Vivir pagando para morir debiendo
Por Francisco A. Catalá Oliveras
En todas las épocas los cobradores han sido implacables al momento de reclamar el pago de las deudas. Durante siglos fue común el apaleamiento en las plazas públicas. Ya este método se juzga primitivo, aunque todavía no son pocas las controversias que se dirimen a palos y a tiros.
En la defensa de los intereses de los acreedores no hay mayores diferencias metodológicas entre la instancia personal o privada y la instancia gubernamental o pública. Claro está, su alcance es distinto: en una se descuartizan huesos de cuerpos, en la otra se violan soberanías de países. Los imperios han sido y son protagonistas en esta faena. Adviértase que en una y otra instancia se trata de lo mismo: crudo ejercicio de poder.
Las invasiones obedecen a diversos motivos económicos y geopolíticos. Garantizar el pago de deudas ha estado en la agenda en innumerables ocasiones. Como ejemplo, baste citar la experiencia de dos países vecinos: Haití y República Dominicana.
Estados Unidos invadió a Haití en 1915. Se hizo del control del Tesoro Nacional, del sistema financiero y de la aduana. Para ese entonces el grueso de la recaudación tributaria provenía de aranceles, lo que hacía del control aduanero un factor clave para el servicio de la deuda pública. De hecho, para garantizar el pago de la deuda contraída con bancos americanos y franceses, Estados Unidos mantuvo el control del sistema aduanero haitiano durante 19 años. Ciertamente, hasta el día de hoy el pueblo de Haití es el más sufrido de nuestro hemisferio.
La experiencia de la República Dominicana, invadida en 1916, fue similar. Estados Unidos mantuvo el control de los ingresos aduaneros hasta 1940. No se debe olvidar que uno de los legados de esta invasión fue la cruel y prolongada dictadura de Rafael Leonidas Trujillo, personaje formado por las fuerzas de ocupación.
Tal y como ha sucedido con los apaleamientos en las plazas públicas, las invasiones para obligar el pago de deudas han caído en desuso. Ahora se recurre al Fondo Monetario Internacional, que impone una serie de condicionamientos para el pago de la deuda y para el acceso a nuevos préstamos. La ponderación del sistema de votos que se usa en esta organización multilateral garantiza el dominio de los países desarrollados.

Registros extraídos =
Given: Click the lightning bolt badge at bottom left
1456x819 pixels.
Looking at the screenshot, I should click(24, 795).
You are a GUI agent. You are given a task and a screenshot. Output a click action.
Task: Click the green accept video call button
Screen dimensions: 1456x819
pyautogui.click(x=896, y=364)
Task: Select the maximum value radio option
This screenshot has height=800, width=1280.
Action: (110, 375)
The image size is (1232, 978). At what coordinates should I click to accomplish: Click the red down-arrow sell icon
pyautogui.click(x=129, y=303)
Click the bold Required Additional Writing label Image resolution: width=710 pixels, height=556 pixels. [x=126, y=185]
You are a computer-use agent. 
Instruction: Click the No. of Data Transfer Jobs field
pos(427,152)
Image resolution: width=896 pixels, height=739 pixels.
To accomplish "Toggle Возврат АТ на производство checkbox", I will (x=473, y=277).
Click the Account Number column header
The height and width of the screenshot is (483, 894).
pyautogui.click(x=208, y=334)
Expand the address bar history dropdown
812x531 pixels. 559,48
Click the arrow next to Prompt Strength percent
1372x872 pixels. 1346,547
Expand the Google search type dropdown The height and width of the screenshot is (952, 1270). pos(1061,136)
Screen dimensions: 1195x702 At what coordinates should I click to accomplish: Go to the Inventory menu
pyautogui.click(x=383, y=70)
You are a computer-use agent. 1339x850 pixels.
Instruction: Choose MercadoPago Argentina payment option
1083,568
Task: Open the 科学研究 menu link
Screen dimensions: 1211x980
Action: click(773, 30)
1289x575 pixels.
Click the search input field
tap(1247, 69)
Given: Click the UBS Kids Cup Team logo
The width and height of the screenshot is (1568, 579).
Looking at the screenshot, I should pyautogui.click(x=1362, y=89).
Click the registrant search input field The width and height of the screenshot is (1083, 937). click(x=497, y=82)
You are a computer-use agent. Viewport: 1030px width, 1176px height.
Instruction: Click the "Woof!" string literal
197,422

Qué hacer =
Transcribe sin cambios la parte del texto sobre el cobro de deudas que comienza en "Las invasiones obedecen" y termina en "de nuestro hemisferio.". Los ítems no intervienen en esto.

Respuesta =
Las invasiones obedecen a diversos motivos económicos y geopolíticos. Garantizar el pago de deudas ha estado en la agenda en innumerables ocasiones. Como ejemplo, baste citar la experiencia de dos países vecinos: Haití y República Dominicana.
Estados Unidos invadió a Haití en 1915. Se hizo del control del Tesoro Nacional, del sistema financiero y de la aduana. Para ese entonces el grueso de la recaudación tributaria provenía de aranceles, lo que hacía del control aduanero un factor clave para el servicio de la deuda pública. De hecho, para garantizar el pago de la deuda contraída con bancos americanos y franceses, Estados Unidos mantuvo el control del sistema aduanero haitiano durante 19 años. Ciertamente, hasta el día de hoy el pueblo de Haití es el más sufrido de nuestro hemisferio.